As you can see, C7-C10 are treated as interchangeable. Given the indicated stereochemistry, C7 should match to C8, but not to C9 or C10.





Perhaps you can use an isotopic substitution test to test for diastereotopicity. Make a copy of the original compound, and substitute one of the atoms in question with an element not already present in the compound. (I would use a pseudoatom in the API.) Then make another copy of the original compound, and substitute the other atom in question with the same element. Then see if the two structures are diastereomers. If they are, then the two atoms in question are diastereotopic, and they can't be allowed to match to one another.





To keep from slowing down the algorithms, I suggest you add an option to test for diastereotopicity when generating matches, and have the test off by default.

ChemAxon a3d59b832c

08-02-2007 22:36:03

I guess you still used the global stereo model. Local should be OK for your latter molecule.





Thank you for the suggestion, we will consider this. At the first sight it indeed seems computationally expensive, I hope we can find a lighter solution.

User 870ab5b546

08-02-2007 22:52:57

I tried a search with local parity, and it gave only a single match, even with order-sensitive search set to true. So that result isn't correct, either.





{1,2,3,4,5,6,7,8,9,10}





BTW, the page I am using to test the comparisons is here. It's really quite nice: allows you to set all sorts of flags, and it uses AJAX.

ChemAxon a3d59b832c

08-02-2007 23:18:13

bobgr wrote:
I tried a search with local parity, and it gave only a single match, even with order-sensitive search set to true. So that result isn't correct, either.





{1,2,3,4,5,6,7,8,9,10}
I thought this was the correct result. Could you explain what result do you expect and why?

User 870ab5b546

09-02-2007 00:26:14

There is a plane of symmetry that relates the two halves of the molecules.





So I would expect to see,





{1,2,3,4,5,6,7,8,9,10}


{5,4,3,2,1,6,8,7,10,9}





I can imagine one reason why one might not see this match. Atom pairs 1 and 5, 7 and 8, 9 and 10, etc. are enantiotopic, not homotopic. If you say that enantiotopic atoms shouldn't match, fine. But then the two Cl atoms in CHBrCl2 shouldn't match, either, because they are also enantiotopic.





If I erase the CH3 groups in the structure above, I get two matches. But the symmetry of the two structures is the same, so there should be the same number of matches.





The real problem here is that we are trying to use a two-state variable (a boolean, match/no match) to describe a three-state situation (diastereotopic, enantiotopic, homotopic). It's like trying to do a direct comparison between French and German gender.





Maybe you need another flag to determine whether enantiotopic atoms should match.





-- Bob

ChemAxon a3d59b832c

12-02-2007 13:49:39

Let us think about it.





In my view, we can only handle the symmetric atoms: homotopic, enantiotopic and diastereotopic the same way in searching: either match all of them or match none. (I am talking about the case when all stereochemical configuration is shown.)

******

• [WHAT YOU NEED TO DO]
#1 Summarize the forum thread on stereochemical atom matching in two sentences.
#2 Carry the forum thread on stereochemical atom matching on from its last post.

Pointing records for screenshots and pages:
******

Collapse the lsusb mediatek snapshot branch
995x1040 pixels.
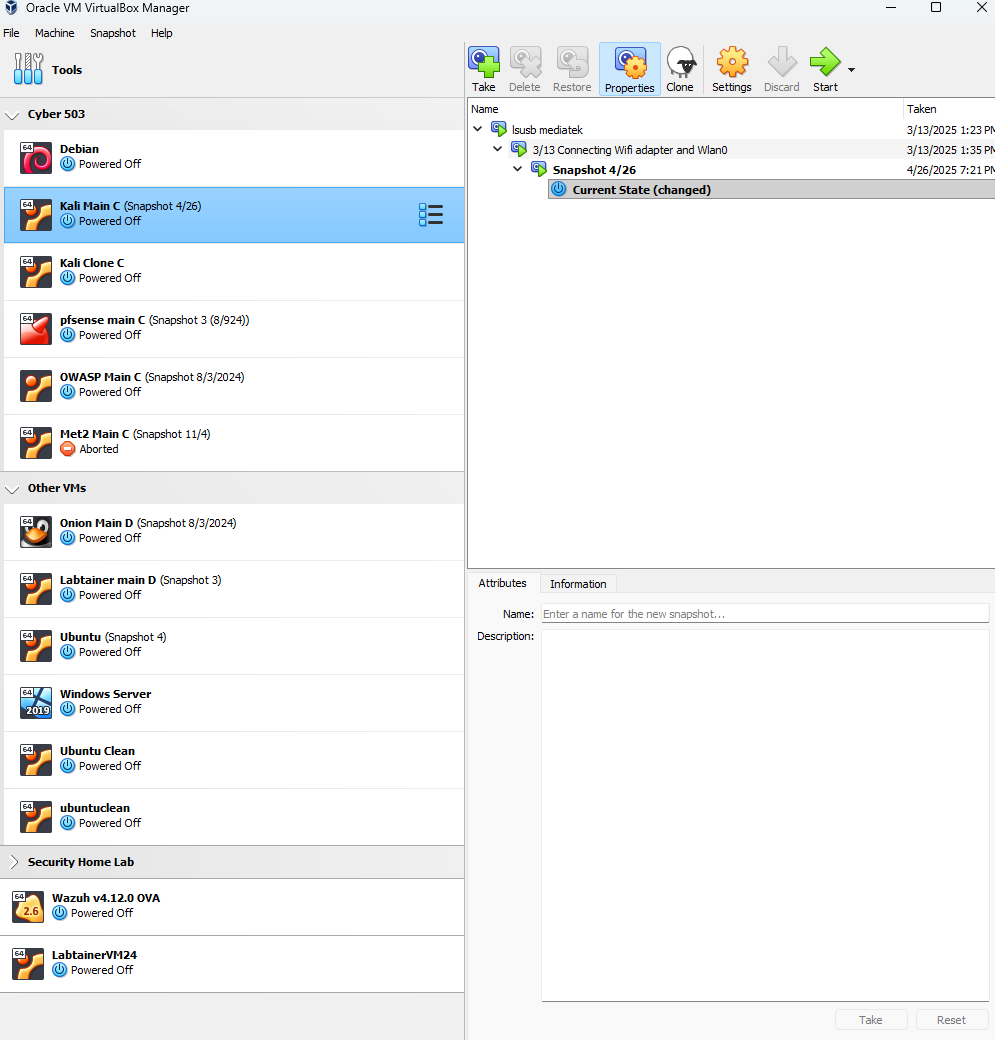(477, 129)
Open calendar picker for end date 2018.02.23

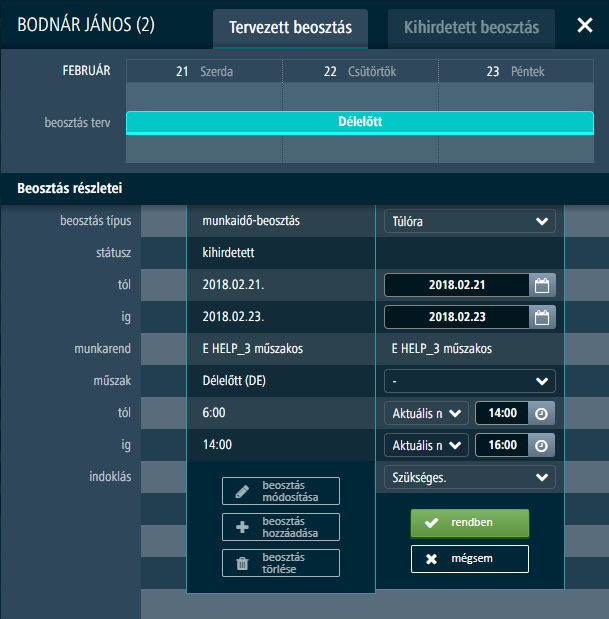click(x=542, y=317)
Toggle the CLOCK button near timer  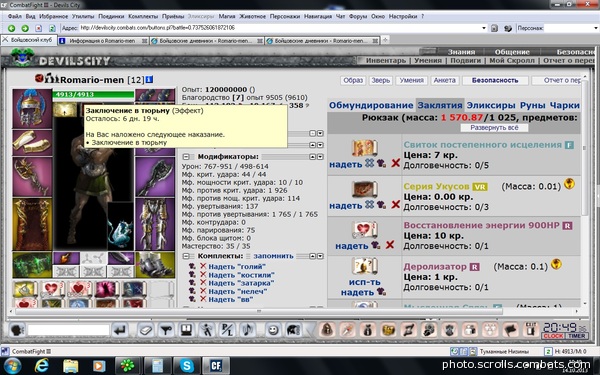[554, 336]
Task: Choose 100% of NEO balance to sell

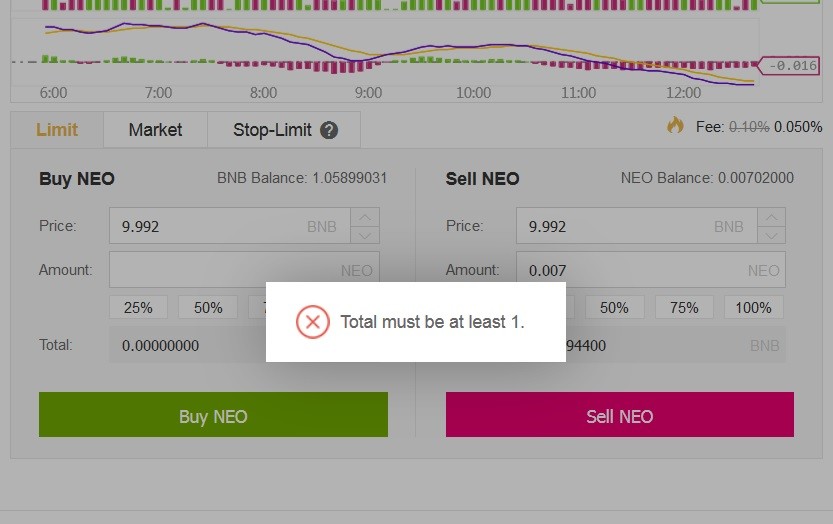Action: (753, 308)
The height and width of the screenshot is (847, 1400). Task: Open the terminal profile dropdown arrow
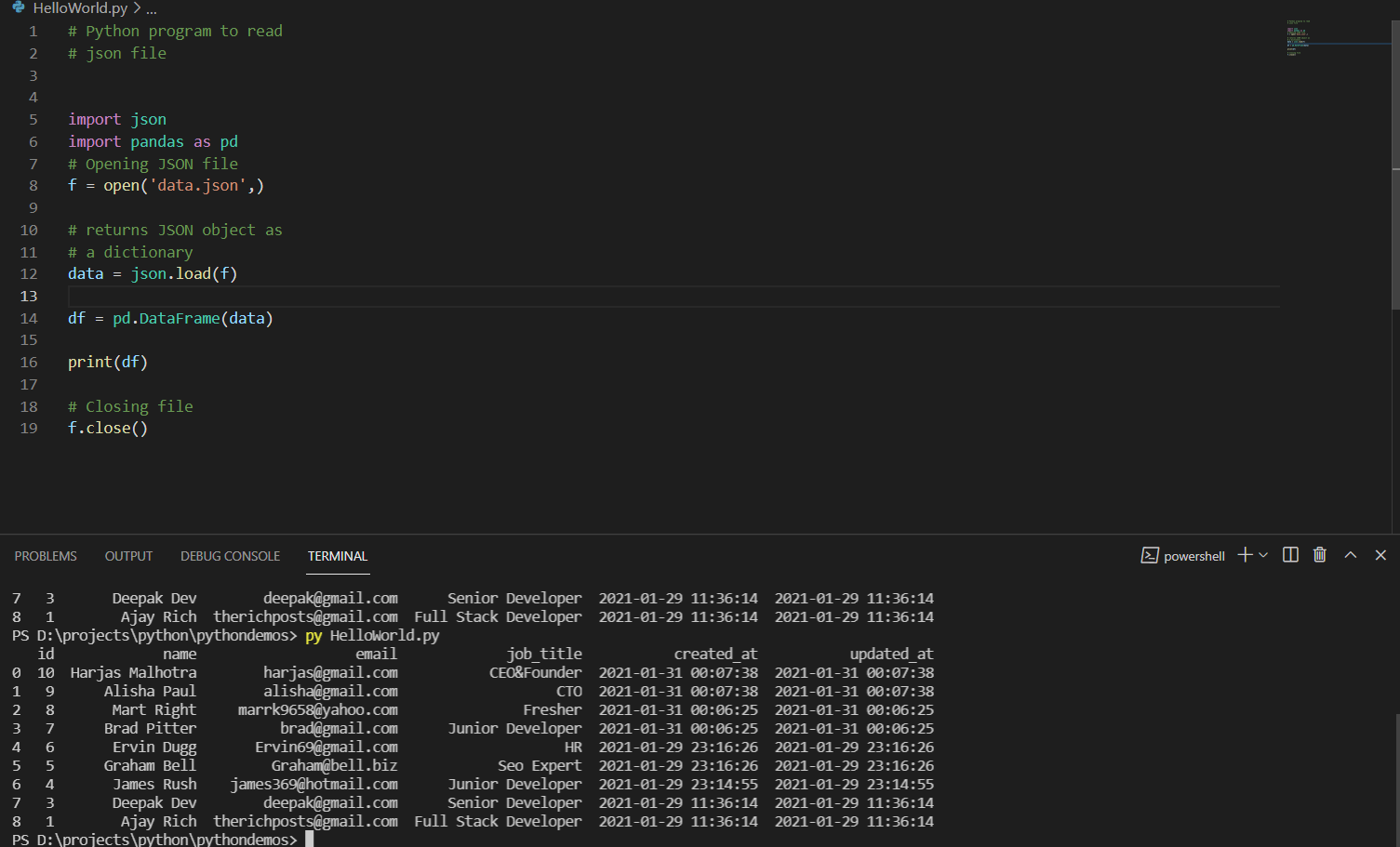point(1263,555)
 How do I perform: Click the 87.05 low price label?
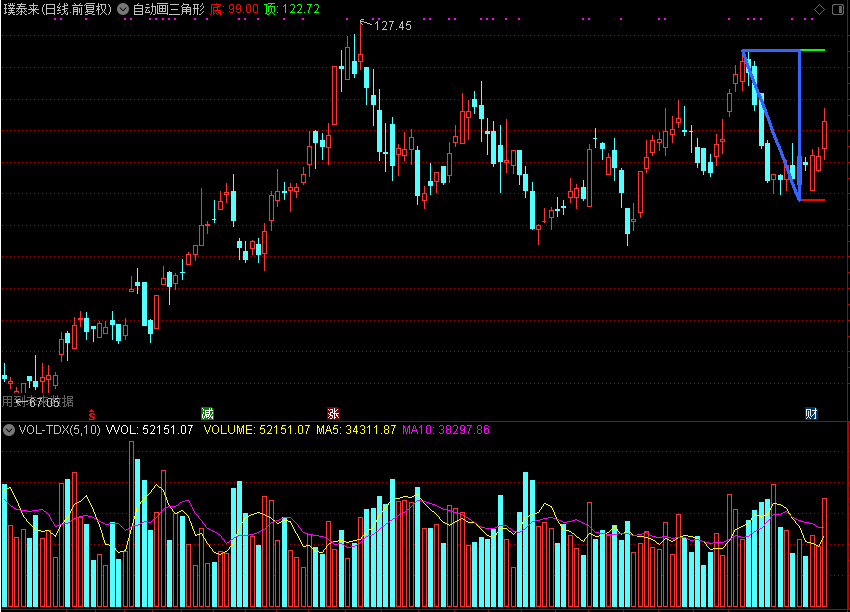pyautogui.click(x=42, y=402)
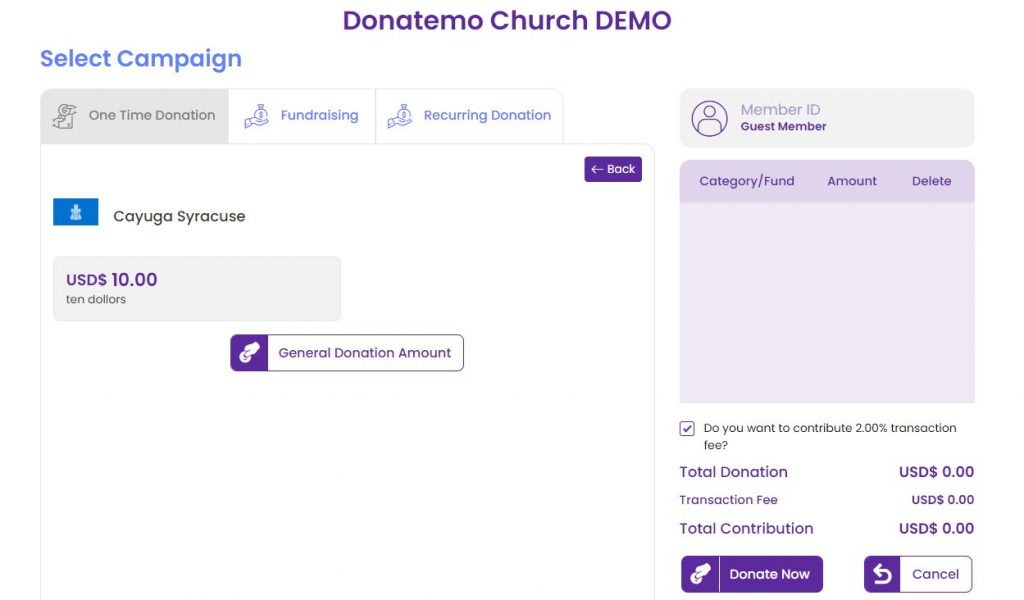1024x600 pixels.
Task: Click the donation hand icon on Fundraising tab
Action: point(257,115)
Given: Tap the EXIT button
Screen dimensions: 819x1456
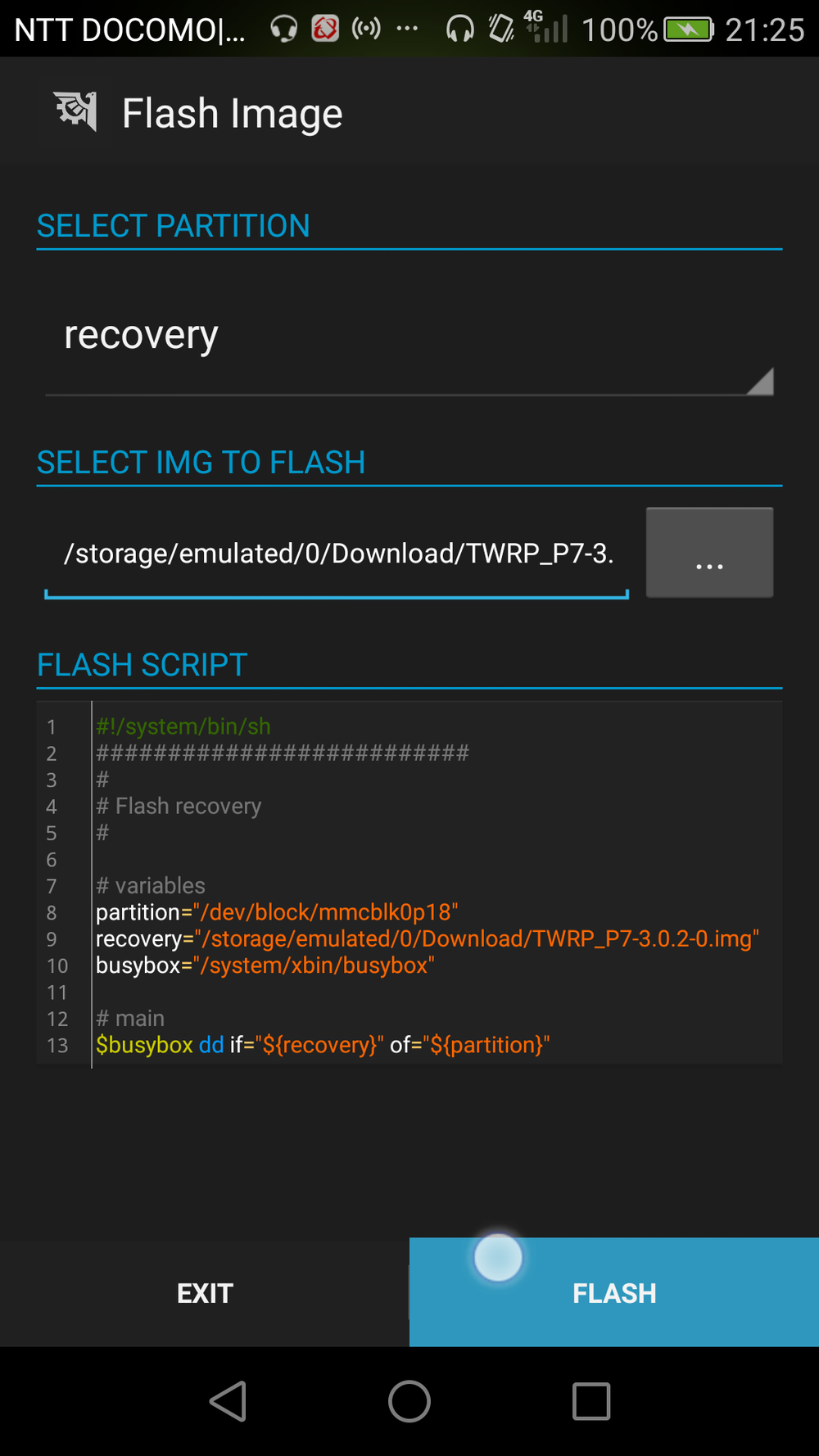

******

• [RESULTS OF THE TASKS]
#1 A user reports that a structure search treats C7-C10 as interchangeable despite the indicated stereochemistry and proposes an optional isotopic substitution test for diastereotopicity, which ChemAxon calls computationally expensive while suggesting the local stereo model instead. After a local parity search still returns a single match, the user argues that a plane of symmetry should allow a second match and suggests a flag for whether enantiotopic atoms match, and ChemAxon replies that homotopic, enantiotopic and diastereotopic atoms can only be treated alike in searching, with all of them matching or none.

#2
The case of the hydrogens is somewhat different, the current model is not handling the symmetrical cases at all, but we can solve that, probably by introducing a new option.





Is your main purpose to decide whether two symmetrical atoms are homotopic, enantiotopic or diastereotopic? If so, maybe we could handle this question independent of structure searching.

User 870ab5b546

12-02-2007 14:17:26

Szabolcs wrote:
Let us think about it.





In my view, we can only handle the symmetric atoms: homotopic, enantiotopic and diastereotopic the same way in searching: either match all of them or match none. (I am talking about the case when all stereochemical configuration is shown.)
Yes, of course. If configuration is not shown, then the atoms should match, as they do now.
Quote:
The case of the hydrogens is somewhat different, the current model is not handling the symmetrical cases at all, but we can solve that, probably by introducing a new option.





Is your main purpose to decide whether two symmetrical atoms are homotopic, enantiotopic or diastereotopic? If so, maybe we could handle this question independent of structure searching.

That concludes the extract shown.